■ **Selected text**
====
The concepts presented here in relation to advanced techniques in data exfiltration are not only theoretical. We have been observing progress in the way that advanced threats are addressing this issue, and adding more capabilities and techniques to the arsenal od data exfiltration beyond simply staging data in archives and pushing it out through FTP connections. The proliferation of VoIP networks that are being configured mainly for convenience with not much security concern into them have allowed us to observe a few cases where similar methods of utilizing such channels were used in the transmission of data outside of the targeted organization. Additionally, VoIP networks also allow simple bridges between networks with different classifications that may not have a direct data connection in the “classic” sense of a TCP/IP network infrastructure.

The other techniques mentioned in this paper (namely the use of covert channels in legitimate services such as blogs, social networks, Wikis, and DNS) are already in full use and should be a reality that corporate security should already address.

Mitigation Strategies

When attempting to address data exfiltration the first important thing to realize is that infiltration is almost taken for granted. With so many attack surfaces encompassing different facets of the organization (outside technical scopes), security managers need to realize that detection and mitigation of data exfiltration is an integral part of the strategic approach to security.

Identifying data in transit and in-motion is the basic element that allows detection of exfiltration paths, and many tools already allow organizations to address this issue. The missing components usually lie in the realms that traditional products and approaches neglect such as encrypted communications, and “new” channels such as VoIP. Addressing these channels is not an unresolved problem, and in our experience simple solutions can provide insight into the data carried in them.

For encrypted channels a policy (both legal as well as technical) of terminating such encryption at the organizational perimeter before it is being continued to the outside should be applied. This approach, coupled with an integration of existing DLP products to identify and detect misplaced data, will provide the required insight into such communications. An unknown data type carried over legitimate channels should be flagged and blocked until proven “innocent” (for example custom encryption used inside a clear-text channel that cannot be correctly identified and validated as legitimate).

For VoIP channels, the same approach that is being applied to the more traditional web and email channels should be used as well. Full interception and monitoring of such channels can be applied, even when not in real-time – such as recording all conversations, processing them using speech recognition software, and feeding the results back to the DLP. This approach yield the same results as a DLP installed on the email and web channels does. Additionally, the investment in terms of time, human resources, and materials is negligible when compared with the added security in terms of detection and mitigation of such threats, and complements the layered security approach that should have covered these aspects in the first place.


This paper covered both the more advanced infiltration techniques utilized by targeted attack on organizations (which should have been covered by the security industry to a point, although organizations are still struggling with this aspect), as well as raises the awareness to the more problematic issue of detecting data in transit outside of the organization as it is being exfiltrated. Several methods of exfiltration have been discussed, with the more evasive one being the use of voice channels on VoIP infrastructure.

We believe that the current practices do a disservice to the layered security approach that is being preached in the security industry by leaving gaping holes in the exfiltration paths monitoring and mitigation. While there may be claims of privacy issues, such gaps are similar in the way that data is being processed and inspected to existing channels, and should adhere to the same standards of privacy protection and abuse as traditional solutions that address data leakage do.
====
■ **Provided data**

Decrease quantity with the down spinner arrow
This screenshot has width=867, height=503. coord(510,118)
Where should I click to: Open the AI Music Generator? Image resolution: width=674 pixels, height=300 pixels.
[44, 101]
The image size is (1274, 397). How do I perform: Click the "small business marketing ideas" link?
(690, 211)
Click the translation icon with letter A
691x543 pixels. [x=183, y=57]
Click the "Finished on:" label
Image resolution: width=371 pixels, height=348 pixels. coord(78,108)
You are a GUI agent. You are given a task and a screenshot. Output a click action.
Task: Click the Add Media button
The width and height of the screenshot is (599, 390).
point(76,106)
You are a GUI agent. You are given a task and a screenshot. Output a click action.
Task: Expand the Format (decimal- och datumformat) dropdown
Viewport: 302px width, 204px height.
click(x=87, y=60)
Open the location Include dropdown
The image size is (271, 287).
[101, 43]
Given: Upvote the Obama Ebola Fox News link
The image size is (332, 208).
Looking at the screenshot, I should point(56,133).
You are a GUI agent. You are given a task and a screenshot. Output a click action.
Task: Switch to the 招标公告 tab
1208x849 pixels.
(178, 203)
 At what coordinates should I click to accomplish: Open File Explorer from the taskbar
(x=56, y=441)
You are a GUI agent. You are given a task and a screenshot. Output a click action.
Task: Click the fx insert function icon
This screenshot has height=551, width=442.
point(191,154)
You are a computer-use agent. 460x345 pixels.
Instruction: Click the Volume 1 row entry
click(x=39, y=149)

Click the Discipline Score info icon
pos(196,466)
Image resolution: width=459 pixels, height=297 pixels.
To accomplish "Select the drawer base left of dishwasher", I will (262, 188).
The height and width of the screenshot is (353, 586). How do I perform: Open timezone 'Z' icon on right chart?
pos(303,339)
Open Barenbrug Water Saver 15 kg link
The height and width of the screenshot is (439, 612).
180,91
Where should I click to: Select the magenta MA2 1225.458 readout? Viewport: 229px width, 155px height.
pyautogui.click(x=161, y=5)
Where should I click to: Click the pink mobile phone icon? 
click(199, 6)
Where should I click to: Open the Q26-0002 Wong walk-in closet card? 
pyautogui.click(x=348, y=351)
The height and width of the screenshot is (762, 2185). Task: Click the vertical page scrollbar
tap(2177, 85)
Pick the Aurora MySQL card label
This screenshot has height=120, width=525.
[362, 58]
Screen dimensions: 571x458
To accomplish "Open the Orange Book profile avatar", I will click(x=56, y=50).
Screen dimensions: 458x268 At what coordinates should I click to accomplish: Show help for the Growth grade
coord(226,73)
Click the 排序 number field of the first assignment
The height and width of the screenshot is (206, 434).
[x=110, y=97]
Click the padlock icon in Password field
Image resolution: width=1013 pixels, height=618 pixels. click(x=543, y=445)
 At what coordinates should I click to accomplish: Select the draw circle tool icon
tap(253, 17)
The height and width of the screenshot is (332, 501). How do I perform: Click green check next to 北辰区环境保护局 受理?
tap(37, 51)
====
■ **Directions**
Return, without any change, the passage of the data exfiltration text starting with "When attempting to" and going on through "carried in them.".

■ **Output**
When attempting to address data exfiltration the first important thing to realize is that infiltration is almost taken for granted. With so many attack surfaces encompassing different facets of the organization (outside technical scopes), security managers need to realize that detection and mitigation of data exfiltration is an integral part of the strategic approach to security.

Identifying data in transit and in-motion is the basic element that allows detection of exfiltration paths, and many tools already allow organizations to address this issue. The missing components usually lie in the realms that traditional products and approaches neglect such as encrypted communications, and “new” channels such as VoIP. Addressing these channels is not an unresolved problem, and in our experience simple solutions can provide insight into the data carried in them.